In his first season in charge of the first team, Angers finished in the bottom half, but Moulin was given time, such a rare commodity for a coach these days. Eventually, at his fourth attempt, Moulin led Angers to promotion in 2014-15, taking them back to the promised land of the top division for the first time since a solitary season in 1993-94 that ended in relegation. Supporters flooded the pitch in celebration on the night promotion was secured in May 2015.

Consolidation and Cup final

Moulin did not just take Angers to Ligue 1, he kept them there. They finished ninth in their first top-flight season, in 2015-16, their highest league placing since 1974. In the four campaigns since they have always come between 11th and 14th, more than respectable performances for a club with the budget of Angers - even this season, after several years of consolidation in Ligue 1, their total operating budget is believed to be around €45 million, one of the very lowest in the division.

Meanwhile Moulin led the club to to the final of the Coupe de France in 2017, their first final in 60 years. With 20,000 Angers supporters at the Stade de France, they were close to causing a huge upset against Paris Saint-Germain, Nicolas Pépé hitting the post in the first half before a stoppage-time own goal by Issa Cissokho gave PSG a 1-0 win.
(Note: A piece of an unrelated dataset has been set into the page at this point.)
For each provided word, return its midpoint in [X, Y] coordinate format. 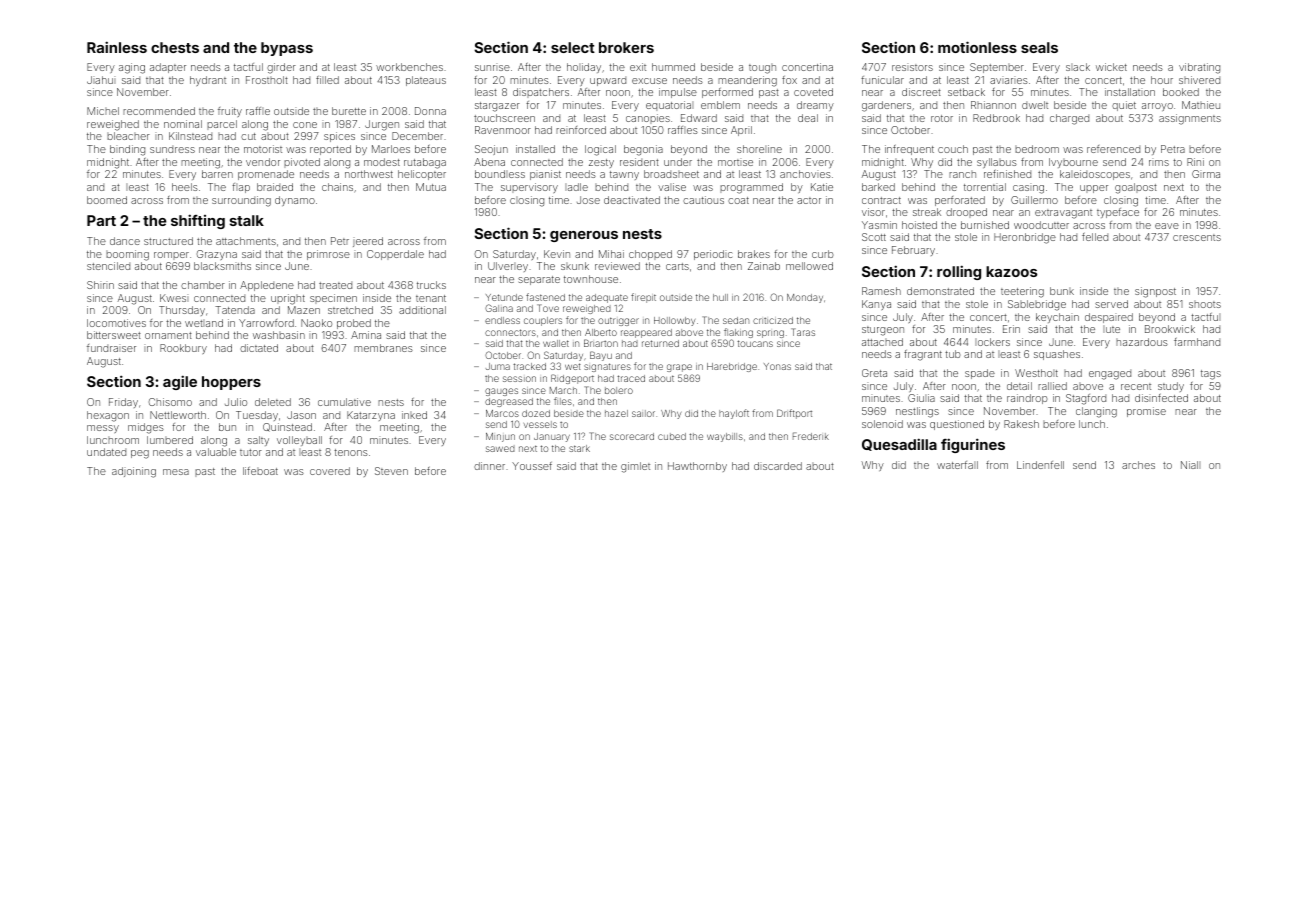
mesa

Angers PSG 2017 Maxwell Nicolas Pépé

The players: Pépé, Toko-Ekambi and more

Moulin can take credit for helping develop a host of talented players during his decade at the helm. Pépé broke through in that 2016-17 season before being sold to LOSC Lille for a reported €10 million. Two years later the Ivory Coast international joined Arsenal for a fee believed to be eight times higher.

That Cup final team also featured Karl Toko-Ekambi, the Cameroon international bought from FC Sochaux-Montbéliard for a reported €1 million and sold to Villarreal for €18 million. Midfielder Baptiste Santamaria was sold last summer to SC Freiburg for a fee understood to be as high as €15 million. Jeff Reine-Adélaïde was sold in 2019 to Olympique Lyonnais for €25 million. Others to have played under Moulin at Angers and moved on include Ivorian striker Jonathan Kodjia, Moroccan defender Romain Saïss, Senegal midfielder Cheikh Ndoye, Rayan Aït-Nouri and Flavien Tait.

Great strides

Moulin has achieved success on the field - despite occasional turbulence at boardroom level - and has allowed the club to take great strides off it. The most visible sign of that is perhaps the Stade Raymond-Kopa itself. Reconstruction work is ongoing on a new stand which, when completed, will raise capacity above 19,000. The work has come at a cost to Angers, believed to be at least €30 million. That has perhaps prevented the club from investing more in the playing squad, but despite that Moulin has maintained a competitive team. Now there are two questions: where will he go next, and how can Angers replace him?

“What is important is that a page is turning and that we are getting to the end of the book, but the page is not torn or ripped out. I don’t think that will be the case. I think this page will take up an important place in the book,” Moulin said, before adding that he did not yet have any plans for the future.